Extracted text -
Ten years ago I read about Our Lady’s request at Fatima that we say a daily rosary. At first I flinched at the notion of saying one every day. I thought it impossible; I’d never have the time, the concentration or the patience to meditate on five decades each day. But it got easier. Now, even if I have worked for 12 hours, and struggle to fit in the five decades, I still manage it, even if I forfeit sleep or a social occasion or have to eat a late dinner and pray the rosary at the same time.
But I’d never measure up to Pope Francis. Our Pope recites 15 decades of the Rosary every day, three times that which Our Lady asked for at Fatima. Two days ago he tweeted that the month of May is dedicated to Our Lady and it is “fitting” to start the habit of a daily rosary now. The rosary is a time-honoured prayer, but difficult to say, but by promoting it, Pope Francis is giving people the means to win graces that will enable them overcome their problems. One of the 15 promises given those who recite the rosary is that “they will never be conquered by misfortune”. I often tell my friends of mine to say a rosary when they are in-between jobs, stumped with a huge bill or they have been reminded of their student debt.

[Collected data]
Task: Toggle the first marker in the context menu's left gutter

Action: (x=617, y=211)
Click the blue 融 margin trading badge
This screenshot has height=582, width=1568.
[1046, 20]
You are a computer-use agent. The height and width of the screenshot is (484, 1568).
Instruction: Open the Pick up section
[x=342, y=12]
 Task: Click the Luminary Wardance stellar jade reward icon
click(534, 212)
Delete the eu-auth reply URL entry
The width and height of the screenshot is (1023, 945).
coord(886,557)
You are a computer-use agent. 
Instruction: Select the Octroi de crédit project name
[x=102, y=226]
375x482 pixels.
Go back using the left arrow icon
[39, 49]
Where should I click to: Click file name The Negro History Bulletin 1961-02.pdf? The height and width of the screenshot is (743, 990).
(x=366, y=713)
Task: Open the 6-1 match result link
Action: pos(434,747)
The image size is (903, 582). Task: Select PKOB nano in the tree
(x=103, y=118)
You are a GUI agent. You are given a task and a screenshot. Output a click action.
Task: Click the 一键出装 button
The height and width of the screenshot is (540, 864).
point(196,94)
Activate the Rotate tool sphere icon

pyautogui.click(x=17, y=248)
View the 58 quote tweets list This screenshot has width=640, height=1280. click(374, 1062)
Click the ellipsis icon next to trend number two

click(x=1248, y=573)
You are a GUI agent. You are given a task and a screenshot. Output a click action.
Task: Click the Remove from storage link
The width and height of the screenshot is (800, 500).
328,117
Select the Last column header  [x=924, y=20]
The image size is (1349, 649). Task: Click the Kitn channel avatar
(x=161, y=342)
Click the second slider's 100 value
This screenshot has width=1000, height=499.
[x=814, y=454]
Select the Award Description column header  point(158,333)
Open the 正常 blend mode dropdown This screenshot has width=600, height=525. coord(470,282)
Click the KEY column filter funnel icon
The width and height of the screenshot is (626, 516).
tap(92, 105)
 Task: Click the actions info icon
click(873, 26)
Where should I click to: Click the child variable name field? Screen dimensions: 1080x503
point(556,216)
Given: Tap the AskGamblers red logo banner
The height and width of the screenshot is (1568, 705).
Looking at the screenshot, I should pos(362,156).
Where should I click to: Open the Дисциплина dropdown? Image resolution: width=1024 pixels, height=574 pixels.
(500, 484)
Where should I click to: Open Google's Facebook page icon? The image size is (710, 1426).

Exercise prompt - In the text about the daily rosary, why did the writer at first think saying a rosary every day was impossible? Answer in one to three sentences. Rely only on the text about the daily rosary, not on the collected data.

Response to the exercise - The writer believed there would never be enough time, concentration or patience to meditate on five decades each day.